By JIM SUHR | July 7, 2014

The father of a southern Illinois teenager who killed himself a day after watching an anti-bullying movie at school has filed a wrongful death lawsuit against the district, accusing administrators of failing to stop the relentless taunts targeting his son.

Bradley Lewis’ federal lawsuit, filed Monday, names the Carterville school district, its superintendent, the high school principal and football coach, the makers of the anti-bullying video and the owner of the shotgun that 15-year-old Jordan Lewis used to end his life on Oct. 17, 2013.

Bradley Lewis, of Collinsville, also faults police in Jordan’s hometown of Cambria for not doing a sufficient well-being check on the teenager the night before the suicide.

The Carterville High School sophomore routinely was tormented by peers – including the school’s football players – who slammed his head into lockers, punched and ridiculed him, and at times tried to push him down stairs, according to the lawsuit.

The lawsuit alleges Superintendent Bob Prusator, principal Keith Liddell and football coach Dennis Drust knew of the bullying but did nothing, fostering a “culture of bullying” despite school policy barring such harassment.

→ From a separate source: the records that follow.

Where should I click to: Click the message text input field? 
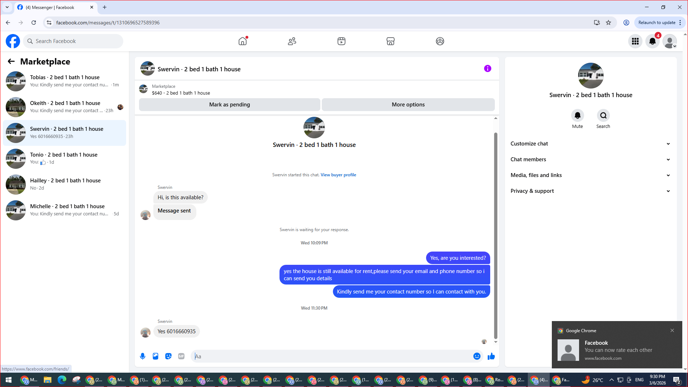pyautogui.click(x=333, y=356)
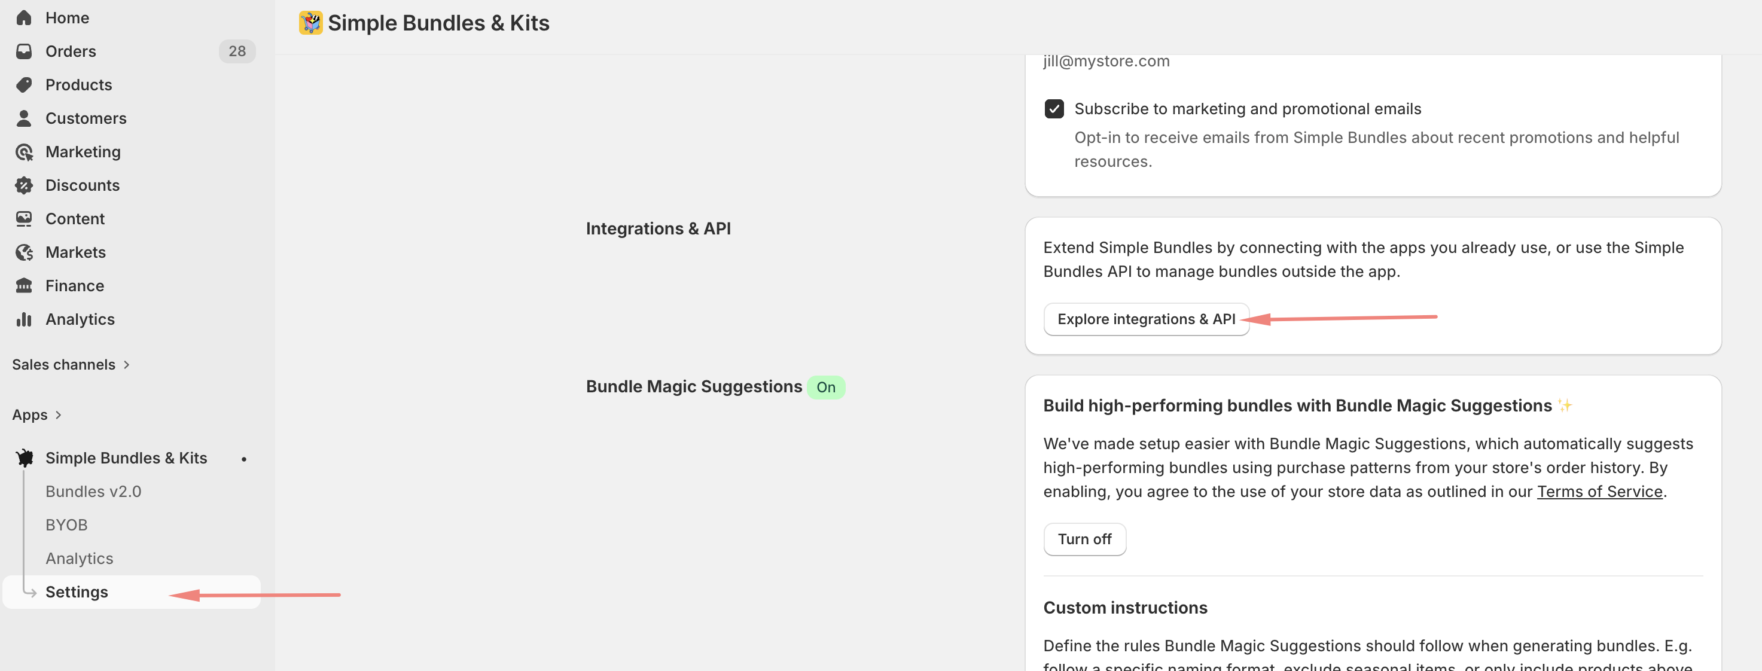Click the Analytics bar chart icon

click(24, 319)
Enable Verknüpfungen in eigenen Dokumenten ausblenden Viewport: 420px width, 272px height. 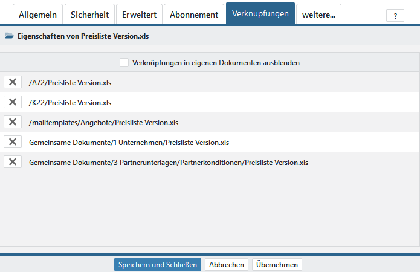point(124,62)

Drust, the lawsuit claims, simply told Jordan to “toughen up.”

The superintendent, principal and football coach did not return messages left this week by The Associated Press, and the owner of the gun does not have a listed home telephone number.

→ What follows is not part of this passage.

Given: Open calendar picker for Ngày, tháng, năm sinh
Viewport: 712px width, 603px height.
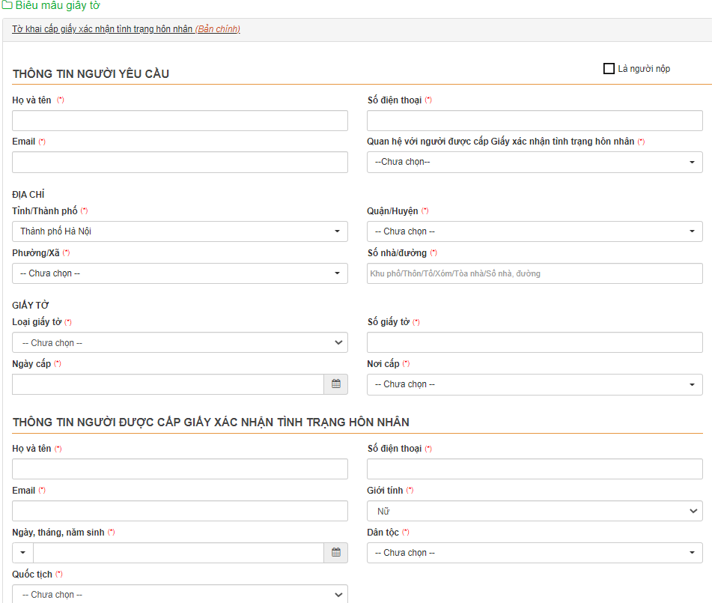Looking at the screenshot, I should (336, 553).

A day before Jordan’s death, Carterville High required students to watch a film titled “Piercing the Darkness,” meant to inform students about the potential “darkness” of drug abuse, bullying and disabilities – and how to brighten their lives and others.

According to the lawsuit, the film “showed pictures of young students that had committed suicide due to bullying.” Afterward, the lawsuit submits, Jordan expressed suicidal thoughts to a student, who allegedly told Jordan that he didn’t have the nerve to do it.

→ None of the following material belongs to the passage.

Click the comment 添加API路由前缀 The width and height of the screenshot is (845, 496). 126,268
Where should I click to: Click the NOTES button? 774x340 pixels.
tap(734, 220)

A friend to whom Jordan Lewis later texted similar thoughts told her grandmother, who notified police. A Cambria officer briefly visited with the boy and his mother and declared him “OK,” according to the lawsuit, which faults the officer for not recognizing the teenager “was in imminent danger of hurting himself.”

The next morning, his mother returned home after being unable to reach her son and found him dead from a gunshot wound, which the lawsuit alleges was from a shotgun “negligently” kept in an unlocked case at the home by the mother’s live-in boyfriend, the lawsuit alleges.

A letter the teenager left behind read, “bullying has caused me to do this (and) those of you know who you are,” according to the lawsuit.

The owner of 3Screens.com, the California-based company behind the anti-bullying video, said Wednesday he had not seen the lawsuit but defended the film, saying it had been shown 100 to 150 times “and we’ve never had a negative word about it.”

“This is just a tragic situation,” Mark Bixler added in offering condolences to Jordan Lewis’ family. “The film is not dark in any way, shape or form, and it clearly was trying to promote the opposite outcome.”